Alongside the results from this year’s chili cook-off and details on the forthcoming changes to the curbside recycling program, the “New Dollar General to Open in [Insert Your Town Here]” story is a mainstay for local reporters across the U.S.
Following Dollar General’s robust late-March presentation to investors detailing its long-term strategic plans and what those plans mean in the near term, the American news-reading public can expect more variations on that headline in the coming years.
Dollar General (DG) has set a 7% to 10% annual target for net sales through 2020. The key means of hitting this target is expansion. And relocation. And remodeling. And an increase in same store sales (2% to 4%). But plenty of expansion. To the tune of
FY 2016: 900 new stores (+ 875 relocations and remodels)
FY 2017: 1,000 new stores (+ 900 relocations and remodels)
Historical Data Source: Chain Store Guide’s Discount Stores and Specialty Retailers Database.
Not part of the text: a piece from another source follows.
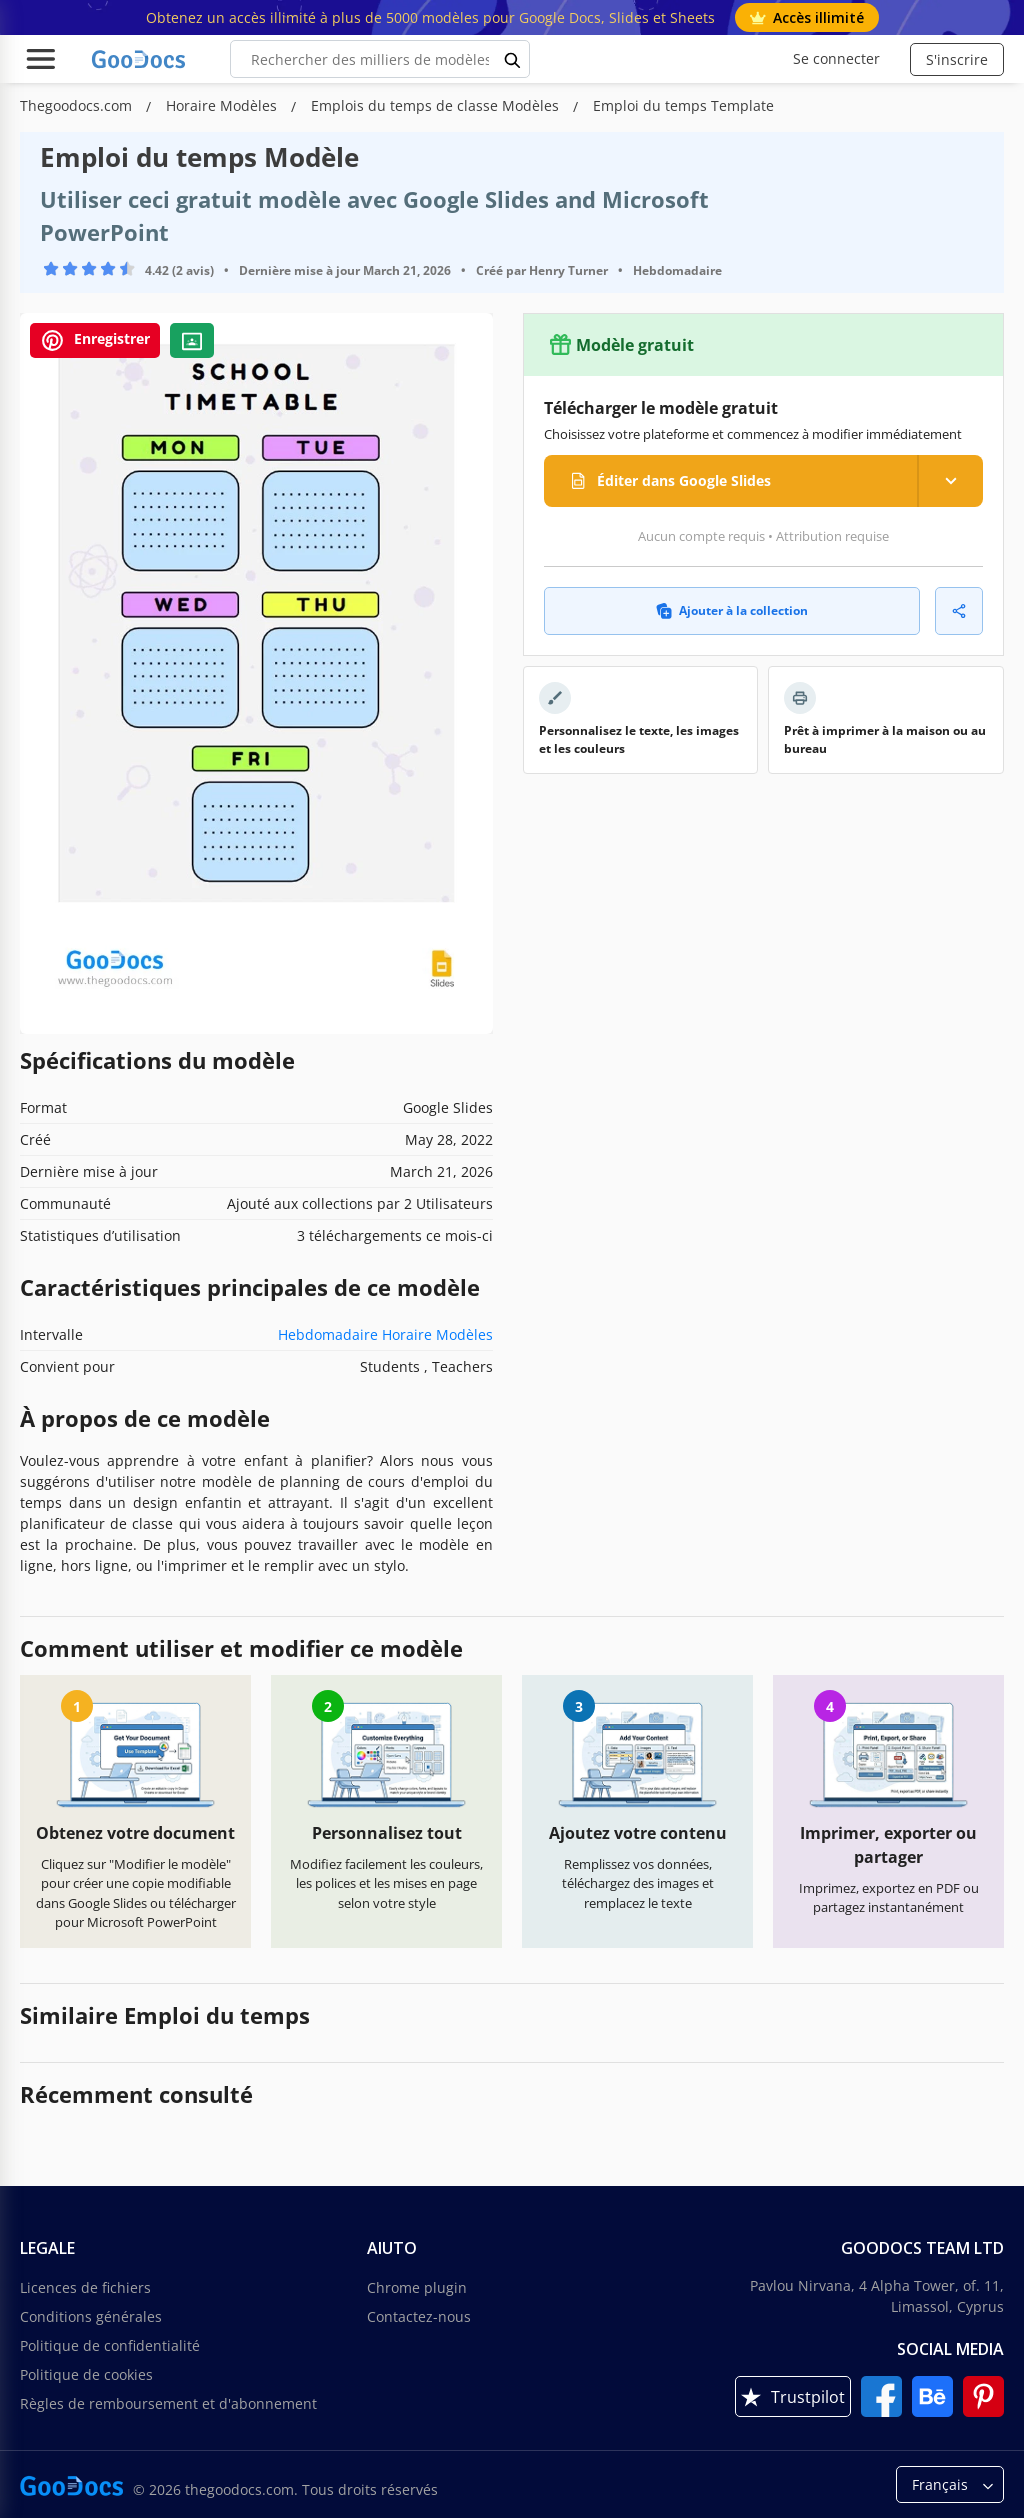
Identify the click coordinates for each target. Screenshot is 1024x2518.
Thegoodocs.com (78, 105)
Data is not intended for investment decisions.
*Projection: Dollar General Corp.
Both the net number of new stores and the year-over-year growth are quite significant in a historical context, and though no direct mention was made during the investor presentation of the Dollar Tree acquisition of Family Dollar last summer and its now-combined 13,000+ store presence, it no doubt weighs heavily in DG planning.
Net units: These 1,900 store openings reflect an unprecedented level of expansion for the company, equaling in two years the number of stores opened in the previous three, which to date have been the three most productive years in DG history for store openings. In his investor presentation, CEO Todd Vasos labeled this as “aggressive growth, but
growth we can manage.”
Year-over-year growth: The FY 2016 and F2017 expansion plans equate to year-over-year store growth rates of 7.2% and 7.5%, rates Dollar General hasn’t produced since 2005 when the addition of 767 stores produced a 10.5% increase in total stores.
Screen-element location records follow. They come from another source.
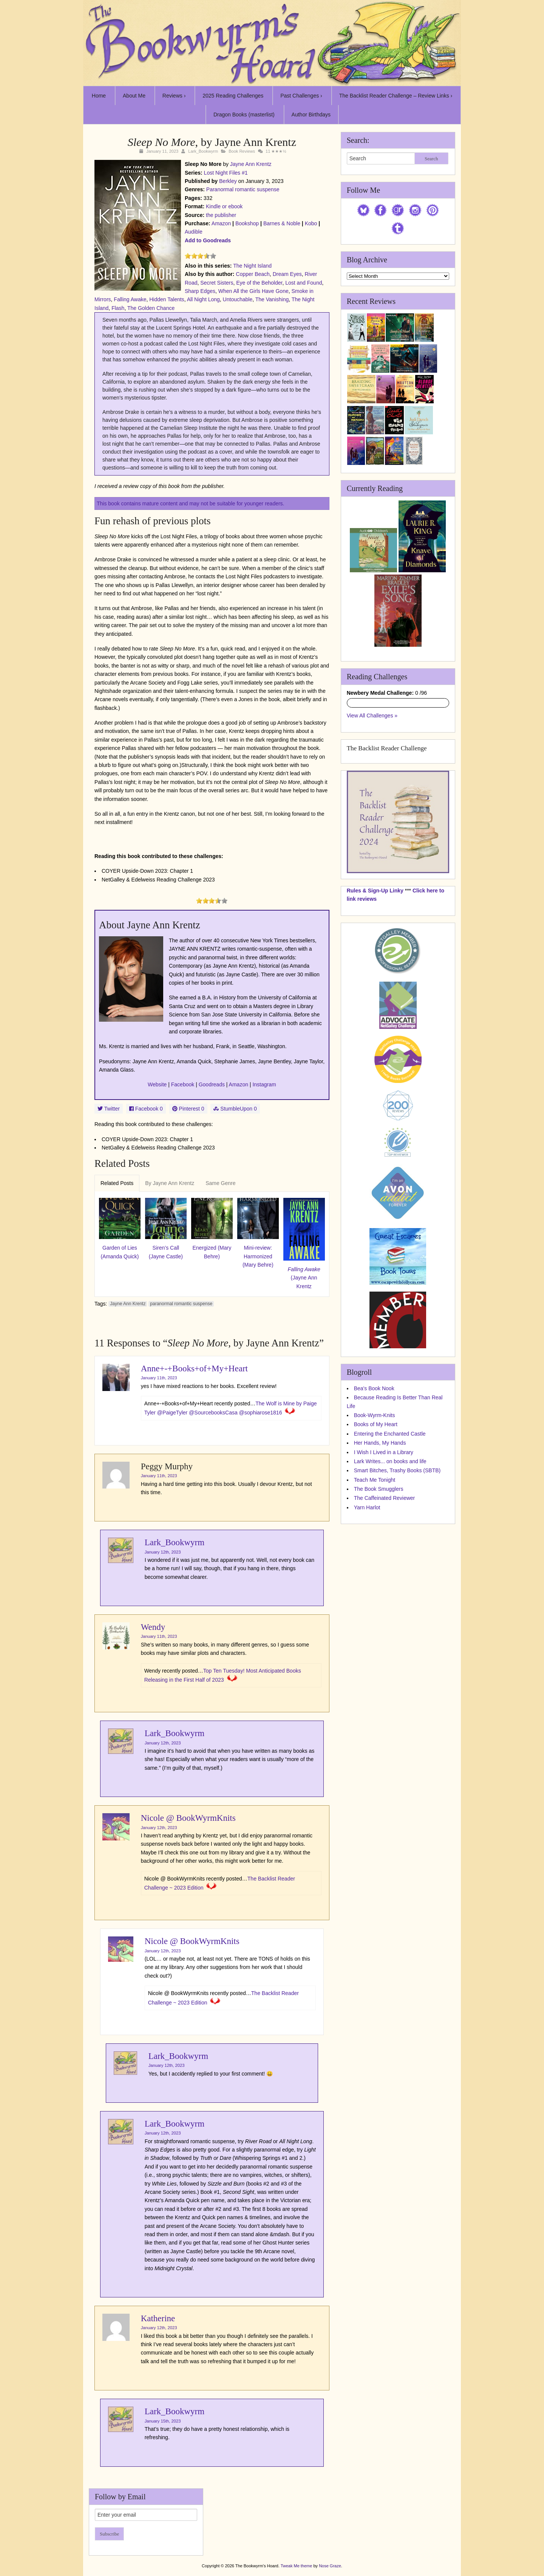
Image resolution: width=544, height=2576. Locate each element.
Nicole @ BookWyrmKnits (188, 1818)
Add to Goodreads (208, 240)
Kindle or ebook (224, 206)
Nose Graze (330, 2566)
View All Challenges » (372, 716)
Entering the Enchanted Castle (390, 1434)
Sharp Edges (200, 291)
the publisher (221, 215)
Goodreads (212, 1084)
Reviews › (173, 96)
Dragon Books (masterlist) (244, 115)
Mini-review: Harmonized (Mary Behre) (258, 1256)
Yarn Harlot (367, 1507)
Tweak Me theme (296, 2566)
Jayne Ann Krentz (251, 164)
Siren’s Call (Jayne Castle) (166, 1252)
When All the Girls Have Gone (253, 291)
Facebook (182, 1084)
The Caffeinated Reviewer (384, 1498)
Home (99, 96)
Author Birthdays (311, 115)
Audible (193, 232)
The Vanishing (272, 299)
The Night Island (252, 266)
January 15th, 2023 (163, 2421)
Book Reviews (242, 151)
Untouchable (238, 299)
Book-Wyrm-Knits (374, 1415)
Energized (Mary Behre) (211, 1252)
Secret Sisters (216, 283)
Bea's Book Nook (374, 1388)
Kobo (311, 223)
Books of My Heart (375, 1424)
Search (431, 158)
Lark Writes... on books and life (390, 1461)
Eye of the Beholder (259, 283)
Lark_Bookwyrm (203, 151)
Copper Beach (253, 274)
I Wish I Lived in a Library (383, 1452)
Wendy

Historical Data Source: Chain Store Guide’s Discount Stores and Specialty Retailers Database. Data is not intended for investment decisions.
*Projection: Dollar General Corp.
Vasos also noted that Dollar General has identified 13,000 “growth opportunities” throughout the continental U.S. — locations well-suited for placement of a Dollar General store. He went on to say, “While we won’t get all 13,000, our goal is to get the lion’s share of those 13,000.”
“Getting close” to capitalizing on those 13,000 opportunities would get Dollar General close to doubling the 12,483 stores it had in place to close 2015. And serve reporters up with quite a few made-to-order stories.